The Apostles’ Creed tells us that Jesus descended ad infernos, a Latin phrase meaning “to the dead,” which early English versions of the Creed translated as “into hell.” Beginning in the 1500’s, translators recognized that hell proper is not the best understanding of infernos. The Hebrew word Sheol, a shadowy realm where humans reside after departing this life was the destination for the righteous and the wicked in the Old Testament.
The resurrection and ascension of Jesus transferred faithful persons (saints) in the Old Testament to heaven (paradise). Yet the question debated by theologians is what the immortal soul of Jesus did during Holy Saturday?
Jesus was true God and true man. As true man, he could die—he did die. But God, by definition cannot die. It is inconceivable that the eternal creator and sustainer of the universe could cease to be. And herein lies the mystery: The Son of God, possessing two distinct natures in a single person, died at Calvary.
And yet the New Testament teaches that between death and resurrection Jesus (1 Peter 3:19–20a) “preached to the spirits in prison, because they formerly did not obey, when God patience waited in the days of Noah…” Curious readers have speculated about the nature of this “preaching.” Was it a second chance at salvation, or a message of triumph over demonic forces? With no other evidence in Scripture of demons being converted, the consensus has been that the Apostle intended the latter.
Jesus body lay in the grave, and though his immortal spirit “descended to the dead,” the human body was dead. Dead in the same way we will all one day be dead.
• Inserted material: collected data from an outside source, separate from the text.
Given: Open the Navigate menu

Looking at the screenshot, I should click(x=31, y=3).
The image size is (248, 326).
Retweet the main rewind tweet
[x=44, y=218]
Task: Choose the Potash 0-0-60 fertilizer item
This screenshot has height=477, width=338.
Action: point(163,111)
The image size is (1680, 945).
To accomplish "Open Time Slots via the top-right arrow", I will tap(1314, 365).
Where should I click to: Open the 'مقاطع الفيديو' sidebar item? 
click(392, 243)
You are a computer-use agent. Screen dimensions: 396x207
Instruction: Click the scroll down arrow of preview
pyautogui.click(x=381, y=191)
This would not provide much comfort if it were not for Easter Sunday, yet the author of the book of Hebrews reminds us that the real death of Jesus provides exactly this when he says (Hebrews 2:14–15),
Since therefore the children share in flesh and blood, he likewise partook of the same things, that though death he might destroy the one who has the power of death, that is, the devil, and deliver all who through fear of death were subject to lifelong slavery.
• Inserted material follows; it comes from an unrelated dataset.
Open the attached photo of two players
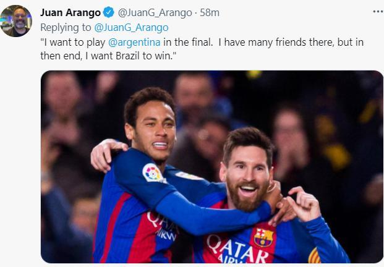This screenshot has width=384, height=267. [211, 167]
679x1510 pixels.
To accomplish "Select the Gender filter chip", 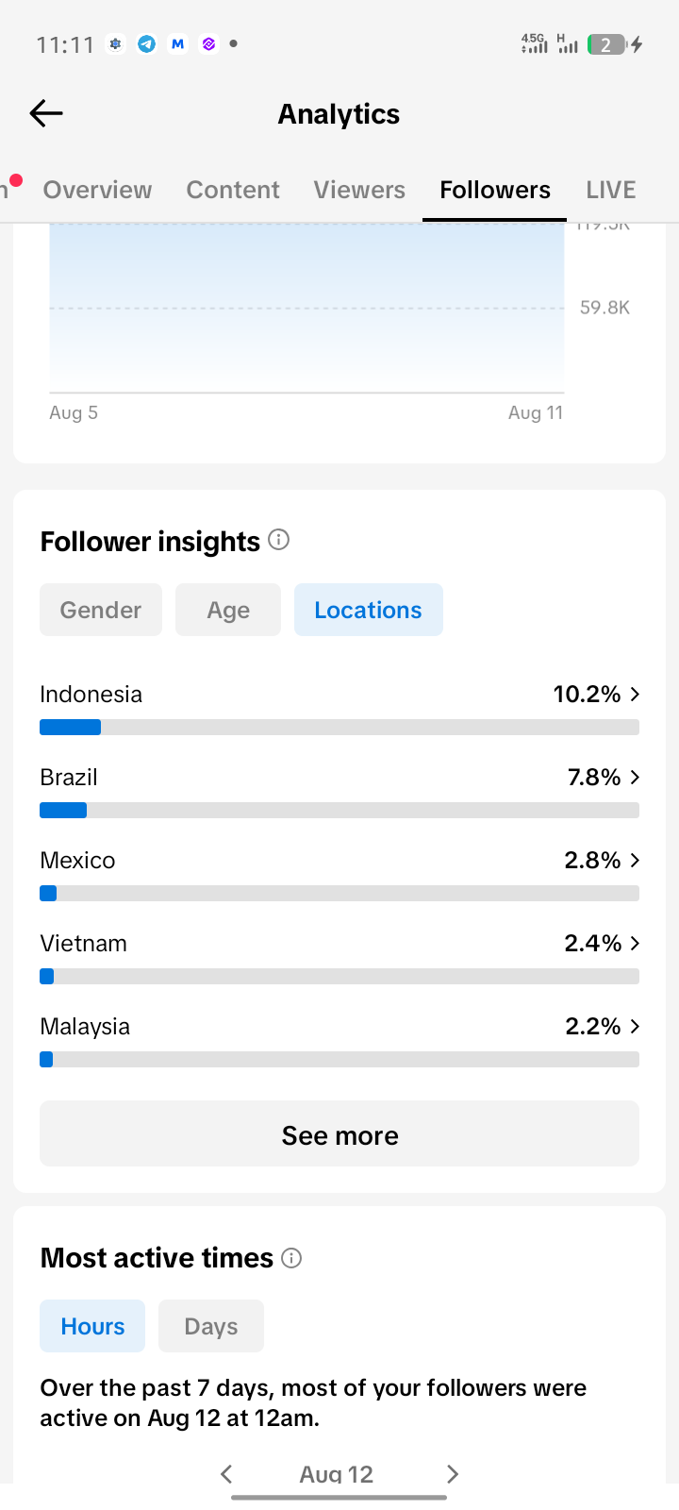I will click(101, 610).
Early in the same chapter, we read that Jesus Christ (Hebrews 2:9) “tasted death for all men.” These words intend to instill confidence that our own death will not be eternal oblivion. Christ’s resurrection is the victory over the fiercest enemy, the enemy to whom Jesus was willingly subject on Holy Saturday.
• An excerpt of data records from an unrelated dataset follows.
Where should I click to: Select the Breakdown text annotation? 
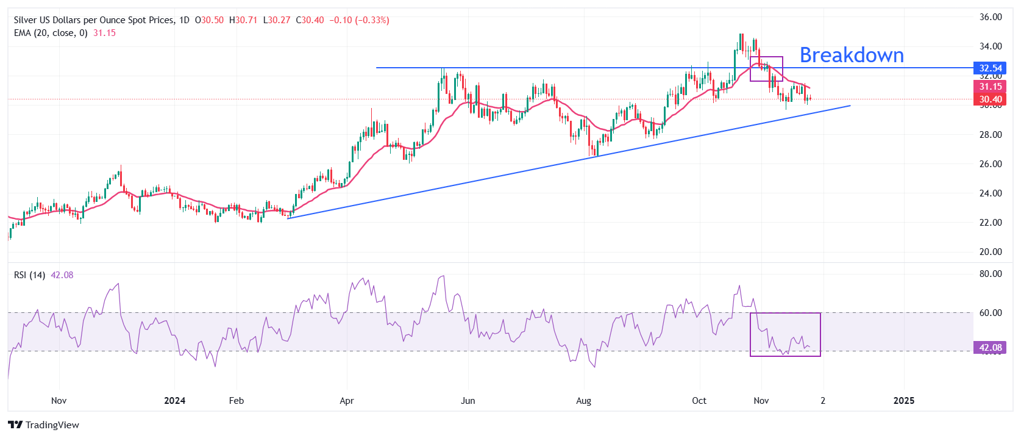point(851,56)
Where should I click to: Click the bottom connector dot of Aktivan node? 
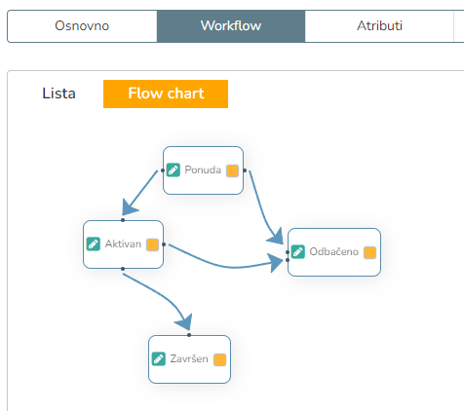123,269
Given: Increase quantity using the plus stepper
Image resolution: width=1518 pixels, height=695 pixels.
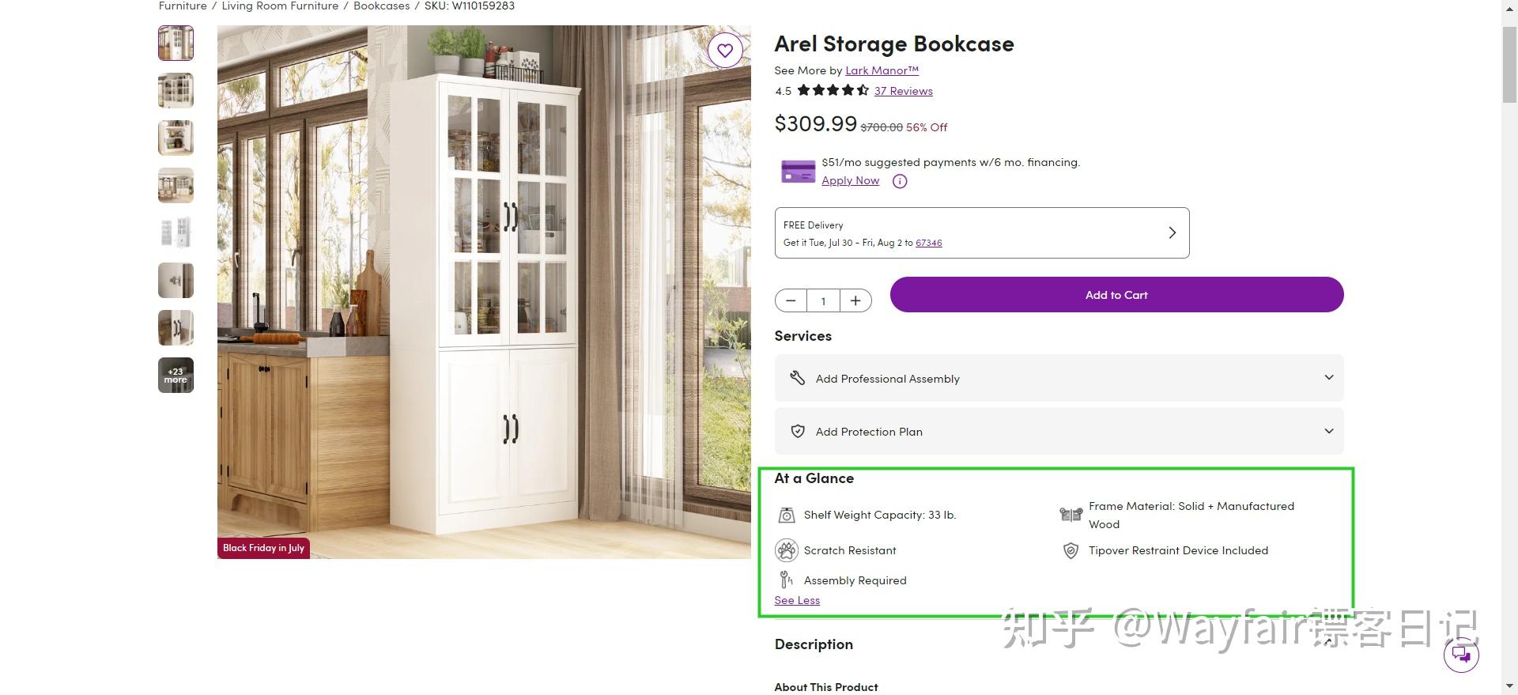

Thus, we can be joyful and thankful this day, for as Romans 6:5 reasons, “If we have been united with him in a death like his, we shall certainly be united with him a resurrection like is.”
‘Tis myst’ry al! th’ immortal dies!
Who can explore this strange Design?
In vain the first-born Seraph tries
To sound the Depths of Love Divine
‘Tis mercy all! Let Earth adore;
Let Angel Minds inquire no more.
“And Can it Be” by Charles Wesley (1707–1788)
O God, Creator of heaven and earth; grant that, as the crucified body of your dear Son was laid in the tomb and rested on this holy Sabbath, so we may await with him the coming of the third day, and rise with him to newness of life; who now lives and reigns with you and the Holy Spirit, one God, forever and ever. Amen.